Exercise requirements >>
List every line below containing "computer".

(Information given)

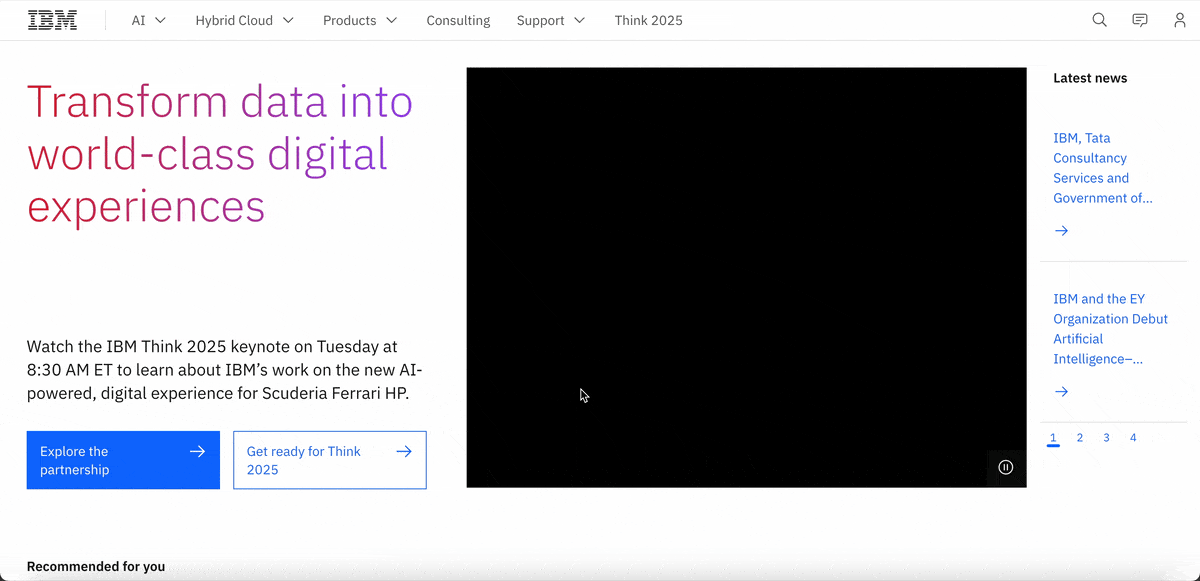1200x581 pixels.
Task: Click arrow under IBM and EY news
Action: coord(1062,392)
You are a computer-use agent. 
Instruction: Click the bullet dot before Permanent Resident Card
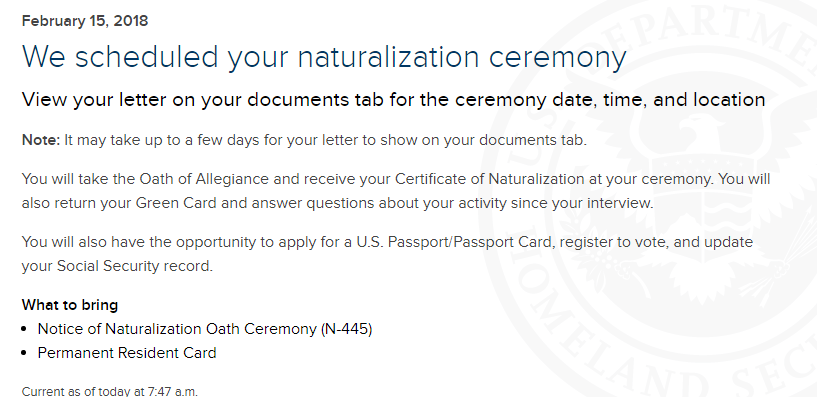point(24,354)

(End Information given)
(Information given)

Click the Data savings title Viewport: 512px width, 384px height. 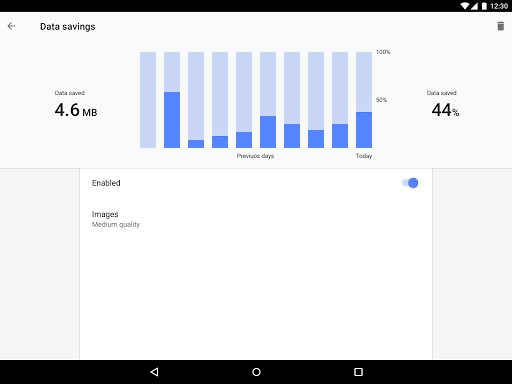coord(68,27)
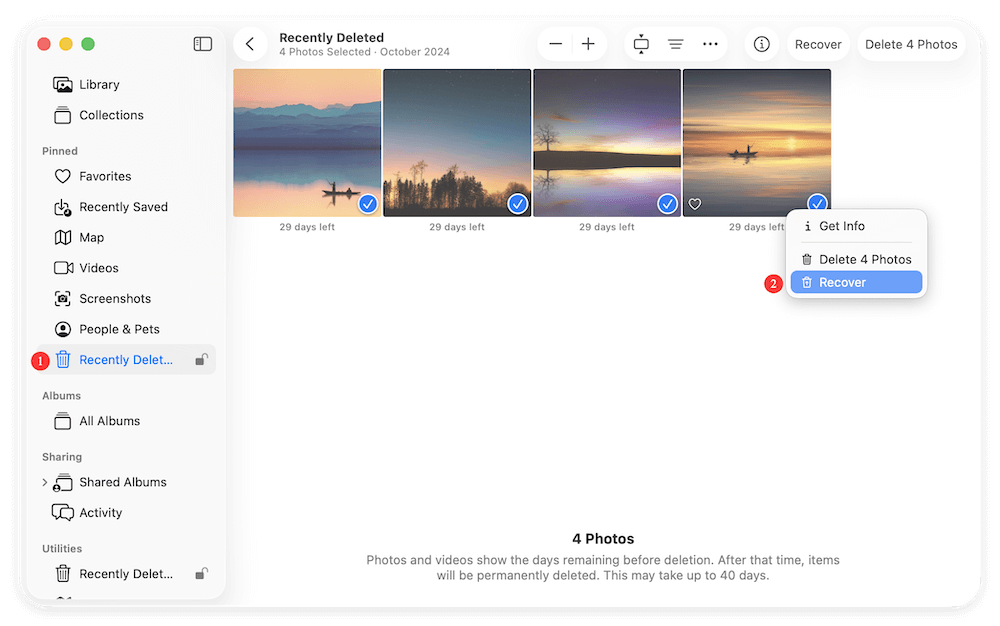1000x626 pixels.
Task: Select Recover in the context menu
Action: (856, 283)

(End Information given)
(Information given)

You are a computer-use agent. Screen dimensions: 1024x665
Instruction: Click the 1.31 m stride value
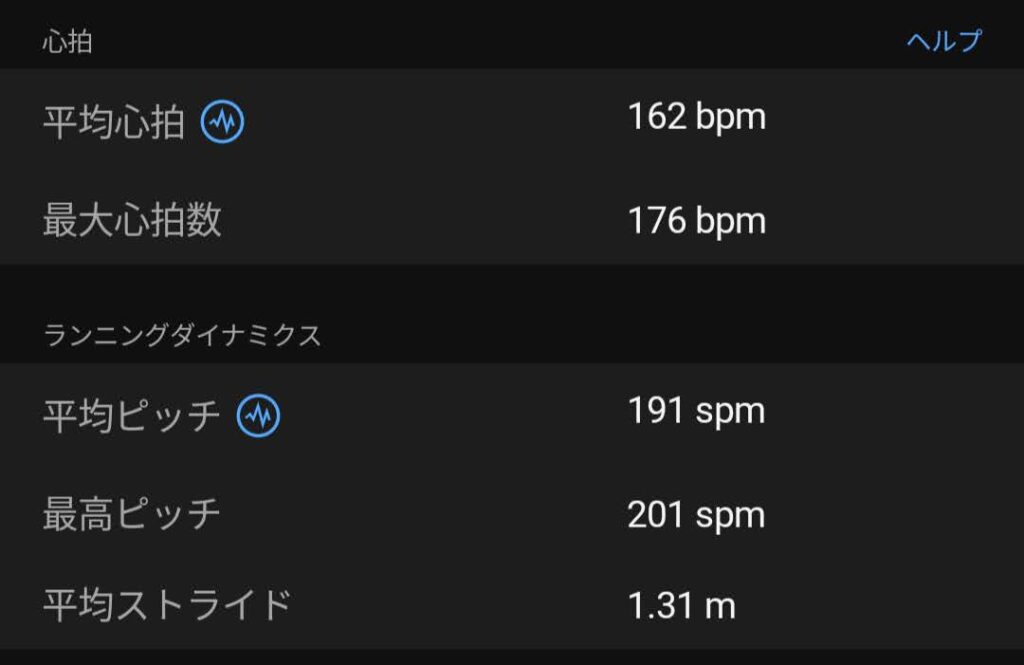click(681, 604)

(End Information given)

Result >>
You are a computer-use agent. 
You are a computer-use agent. Screen dimensions: 1024x665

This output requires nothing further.